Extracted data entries
┄┄┄┄┄┄

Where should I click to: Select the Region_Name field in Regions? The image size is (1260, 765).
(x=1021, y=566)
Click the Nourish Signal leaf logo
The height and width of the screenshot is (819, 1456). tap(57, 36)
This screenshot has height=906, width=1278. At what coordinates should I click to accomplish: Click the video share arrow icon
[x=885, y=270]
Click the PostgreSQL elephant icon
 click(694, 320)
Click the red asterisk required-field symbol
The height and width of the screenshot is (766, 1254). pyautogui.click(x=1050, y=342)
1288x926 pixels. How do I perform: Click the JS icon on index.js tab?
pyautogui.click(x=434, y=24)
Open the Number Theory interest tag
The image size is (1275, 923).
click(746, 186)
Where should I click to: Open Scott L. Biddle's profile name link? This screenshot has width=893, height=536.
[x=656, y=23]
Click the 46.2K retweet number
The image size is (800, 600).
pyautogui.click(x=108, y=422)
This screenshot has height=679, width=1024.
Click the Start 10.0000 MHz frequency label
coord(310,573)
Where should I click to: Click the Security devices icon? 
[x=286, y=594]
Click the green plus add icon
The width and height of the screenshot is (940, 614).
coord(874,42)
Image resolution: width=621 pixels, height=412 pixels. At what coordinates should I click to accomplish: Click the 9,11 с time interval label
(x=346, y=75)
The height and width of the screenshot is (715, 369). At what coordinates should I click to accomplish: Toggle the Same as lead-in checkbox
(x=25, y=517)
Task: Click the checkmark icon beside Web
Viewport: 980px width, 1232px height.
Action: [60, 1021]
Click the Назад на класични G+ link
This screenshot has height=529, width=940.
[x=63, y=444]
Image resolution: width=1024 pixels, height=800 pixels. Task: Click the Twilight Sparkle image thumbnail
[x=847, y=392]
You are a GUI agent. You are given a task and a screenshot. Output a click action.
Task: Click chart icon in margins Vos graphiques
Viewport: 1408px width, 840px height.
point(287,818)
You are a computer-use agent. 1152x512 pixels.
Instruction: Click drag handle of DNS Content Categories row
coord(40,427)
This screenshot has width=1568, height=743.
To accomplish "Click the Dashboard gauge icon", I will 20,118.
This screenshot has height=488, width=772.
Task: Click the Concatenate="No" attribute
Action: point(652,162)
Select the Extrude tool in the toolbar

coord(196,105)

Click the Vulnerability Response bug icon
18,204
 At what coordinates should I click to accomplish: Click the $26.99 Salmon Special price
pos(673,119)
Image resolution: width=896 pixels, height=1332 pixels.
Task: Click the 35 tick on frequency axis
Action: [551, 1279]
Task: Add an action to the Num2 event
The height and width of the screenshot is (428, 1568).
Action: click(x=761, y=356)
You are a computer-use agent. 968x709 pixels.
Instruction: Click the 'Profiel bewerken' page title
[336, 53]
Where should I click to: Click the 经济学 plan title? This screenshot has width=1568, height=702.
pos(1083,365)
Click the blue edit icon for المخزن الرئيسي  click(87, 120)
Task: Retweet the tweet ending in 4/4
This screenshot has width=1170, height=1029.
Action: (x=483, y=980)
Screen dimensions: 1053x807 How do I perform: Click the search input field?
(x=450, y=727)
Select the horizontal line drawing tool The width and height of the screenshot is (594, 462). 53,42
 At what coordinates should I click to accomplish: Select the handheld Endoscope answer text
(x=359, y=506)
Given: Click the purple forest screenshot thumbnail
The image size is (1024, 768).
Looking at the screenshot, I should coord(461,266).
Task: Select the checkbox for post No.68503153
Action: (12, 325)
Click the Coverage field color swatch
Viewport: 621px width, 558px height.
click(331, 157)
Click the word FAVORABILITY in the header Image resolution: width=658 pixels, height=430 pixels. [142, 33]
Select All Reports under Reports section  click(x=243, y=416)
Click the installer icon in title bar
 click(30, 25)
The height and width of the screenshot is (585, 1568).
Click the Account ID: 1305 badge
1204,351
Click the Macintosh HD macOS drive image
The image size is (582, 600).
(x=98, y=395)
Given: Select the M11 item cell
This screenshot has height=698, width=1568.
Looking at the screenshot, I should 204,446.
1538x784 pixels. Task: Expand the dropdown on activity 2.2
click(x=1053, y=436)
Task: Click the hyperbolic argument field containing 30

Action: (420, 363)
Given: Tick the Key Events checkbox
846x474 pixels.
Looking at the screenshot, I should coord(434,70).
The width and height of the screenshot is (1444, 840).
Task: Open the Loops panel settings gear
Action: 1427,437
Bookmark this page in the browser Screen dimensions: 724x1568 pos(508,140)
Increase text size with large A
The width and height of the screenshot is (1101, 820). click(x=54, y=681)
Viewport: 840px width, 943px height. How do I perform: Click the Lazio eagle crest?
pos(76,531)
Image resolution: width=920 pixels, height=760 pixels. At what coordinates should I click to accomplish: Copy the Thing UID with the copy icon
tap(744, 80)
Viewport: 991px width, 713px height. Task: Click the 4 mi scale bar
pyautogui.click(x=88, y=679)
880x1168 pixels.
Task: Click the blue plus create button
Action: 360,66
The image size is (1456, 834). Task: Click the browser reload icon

┄┄┄┄┄┄

About this exercise: In the data above, find each line where the string "agent" appears, then copy it.

Task response:
You are a GUI agent. You are given a task and a screenshot. Output a click action.
You are a computer-use agent. 1152x512 pixels.
You are a computer-use agent. 968x709 pixels.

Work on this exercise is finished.